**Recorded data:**
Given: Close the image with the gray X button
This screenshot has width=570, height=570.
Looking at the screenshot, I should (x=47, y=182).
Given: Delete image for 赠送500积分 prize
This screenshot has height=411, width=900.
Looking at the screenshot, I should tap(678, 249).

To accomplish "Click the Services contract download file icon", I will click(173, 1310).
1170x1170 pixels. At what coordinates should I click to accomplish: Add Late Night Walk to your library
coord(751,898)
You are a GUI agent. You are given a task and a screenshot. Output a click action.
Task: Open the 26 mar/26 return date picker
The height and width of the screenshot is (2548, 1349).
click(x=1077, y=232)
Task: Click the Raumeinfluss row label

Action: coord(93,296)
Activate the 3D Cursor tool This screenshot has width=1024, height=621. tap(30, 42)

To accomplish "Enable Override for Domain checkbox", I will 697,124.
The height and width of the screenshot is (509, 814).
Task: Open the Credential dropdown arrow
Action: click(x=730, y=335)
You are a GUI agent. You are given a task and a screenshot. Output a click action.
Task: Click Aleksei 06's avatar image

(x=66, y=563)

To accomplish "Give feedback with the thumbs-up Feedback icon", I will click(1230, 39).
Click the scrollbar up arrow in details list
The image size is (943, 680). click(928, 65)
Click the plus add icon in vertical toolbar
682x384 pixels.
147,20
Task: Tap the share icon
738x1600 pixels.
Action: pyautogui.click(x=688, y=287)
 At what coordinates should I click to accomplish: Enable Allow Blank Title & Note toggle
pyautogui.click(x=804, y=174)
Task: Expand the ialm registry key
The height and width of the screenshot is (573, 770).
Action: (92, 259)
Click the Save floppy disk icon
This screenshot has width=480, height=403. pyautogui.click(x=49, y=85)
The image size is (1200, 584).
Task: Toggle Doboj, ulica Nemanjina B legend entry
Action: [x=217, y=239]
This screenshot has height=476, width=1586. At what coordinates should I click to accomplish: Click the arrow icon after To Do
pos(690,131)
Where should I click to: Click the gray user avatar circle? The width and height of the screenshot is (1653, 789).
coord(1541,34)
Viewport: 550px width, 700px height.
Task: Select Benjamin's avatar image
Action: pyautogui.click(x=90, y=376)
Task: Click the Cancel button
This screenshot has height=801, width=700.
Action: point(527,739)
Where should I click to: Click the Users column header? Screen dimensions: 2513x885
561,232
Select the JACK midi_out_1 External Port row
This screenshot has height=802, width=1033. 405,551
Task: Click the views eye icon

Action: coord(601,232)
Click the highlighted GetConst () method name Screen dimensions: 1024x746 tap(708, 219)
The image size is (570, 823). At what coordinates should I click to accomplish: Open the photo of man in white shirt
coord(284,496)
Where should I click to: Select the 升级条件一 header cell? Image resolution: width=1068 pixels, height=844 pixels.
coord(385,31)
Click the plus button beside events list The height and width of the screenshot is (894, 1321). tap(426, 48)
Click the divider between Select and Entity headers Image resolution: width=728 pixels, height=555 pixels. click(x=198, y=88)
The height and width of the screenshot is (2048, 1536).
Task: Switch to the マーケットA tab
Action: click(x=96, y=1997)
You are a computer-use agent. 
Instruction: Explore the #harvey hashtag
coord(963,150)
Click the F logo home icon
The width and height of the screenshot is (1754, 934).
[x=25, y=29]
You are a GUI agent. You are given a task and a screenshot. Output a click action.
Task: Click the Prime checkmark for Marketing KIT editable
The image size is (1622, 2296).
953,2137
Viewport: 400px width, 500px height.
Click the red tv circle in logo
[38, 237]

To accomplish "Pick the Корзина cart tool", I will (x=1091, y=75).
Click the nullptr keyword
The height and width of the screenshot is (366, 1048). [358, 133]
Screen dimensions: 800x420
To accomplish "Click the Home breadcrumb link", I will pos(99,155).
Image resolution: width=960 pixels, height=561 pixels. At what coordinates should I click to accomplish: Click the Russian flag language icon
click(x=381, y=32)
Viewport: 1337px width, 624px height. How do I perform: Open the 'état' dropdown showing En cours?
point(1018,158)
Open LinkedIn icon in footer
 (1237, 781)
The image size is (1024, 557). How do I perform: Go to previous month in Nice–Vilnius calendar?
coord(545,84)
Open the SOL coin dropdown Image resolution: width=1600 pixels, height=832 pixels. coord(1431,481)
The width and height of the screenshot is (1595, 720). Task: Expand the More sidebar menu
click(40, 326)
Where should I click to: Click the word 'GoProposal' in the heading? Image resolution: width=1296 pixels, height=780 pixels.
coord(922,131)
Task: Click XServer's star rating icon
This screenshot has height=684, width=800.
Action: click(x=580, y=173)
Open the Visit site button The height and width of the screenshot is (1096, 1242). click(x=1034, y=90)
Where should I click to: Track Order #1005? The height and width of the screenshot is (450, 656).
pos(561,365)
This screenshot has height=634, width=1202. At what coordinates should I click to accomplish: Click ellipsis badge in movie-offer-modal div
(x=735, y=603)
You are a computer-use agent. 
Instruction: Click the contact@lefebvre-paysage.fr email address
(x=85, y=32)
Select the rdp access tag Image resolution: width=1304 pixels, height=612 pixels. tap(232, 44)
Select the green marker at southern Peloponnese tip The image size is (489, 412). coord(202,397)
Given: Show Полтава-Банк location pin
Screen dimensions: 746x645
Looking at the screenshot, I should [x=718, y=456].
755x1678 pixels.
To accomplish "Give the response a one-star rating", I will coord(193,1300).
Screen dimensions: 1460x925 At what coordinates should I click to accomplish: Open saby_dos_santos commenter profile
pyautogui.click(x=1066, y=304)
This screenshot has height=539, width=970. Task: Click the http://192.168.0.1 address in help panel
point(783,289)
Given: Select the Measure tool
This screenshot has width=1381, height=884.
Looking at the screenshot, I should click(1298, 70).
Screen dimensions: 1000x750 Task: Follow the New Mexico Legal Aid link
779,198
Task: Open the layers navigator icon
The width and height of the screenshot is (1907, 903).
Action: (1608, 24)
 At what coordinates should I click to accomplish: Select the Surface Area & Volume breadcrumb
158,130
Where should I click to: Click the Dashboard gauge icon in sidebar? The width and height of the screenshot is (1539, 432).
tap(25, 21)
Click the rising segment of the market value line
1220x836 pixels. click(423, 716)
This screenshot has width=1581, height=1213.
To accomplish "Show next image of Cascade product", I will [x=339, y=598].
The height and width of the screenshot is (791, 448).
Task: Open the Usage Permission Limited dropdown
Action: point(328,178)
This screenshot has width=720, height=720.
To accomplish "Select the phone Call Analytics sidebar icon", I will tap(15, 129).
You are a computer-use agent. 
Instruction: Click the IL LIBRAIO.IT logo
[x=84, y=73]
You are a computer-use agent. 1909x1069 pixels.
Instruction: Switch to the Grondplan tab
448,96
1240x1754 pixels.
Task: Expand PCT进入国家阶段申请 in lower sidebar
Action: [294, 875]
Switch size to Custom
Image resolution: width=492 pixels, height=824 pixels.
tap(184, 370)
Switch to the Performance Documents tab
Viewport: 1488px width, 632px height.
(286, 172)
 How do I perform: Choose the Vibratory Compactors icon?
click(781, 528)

**TASK:**
In the records above, find the line containing "Image resolution: width=492" and print it and every later line exactly, through the last one.

**EXERCISE ANSWER:**
Image resolution: width=492 pixels, height=824 pixels.
tap(184, 370)
Switch to the Performance Documents tab
Viewport: 1488px width, 632px height.
(286, 172)
 How do I perform: Choose the Vibratory Compactors icon?
click(781, 528)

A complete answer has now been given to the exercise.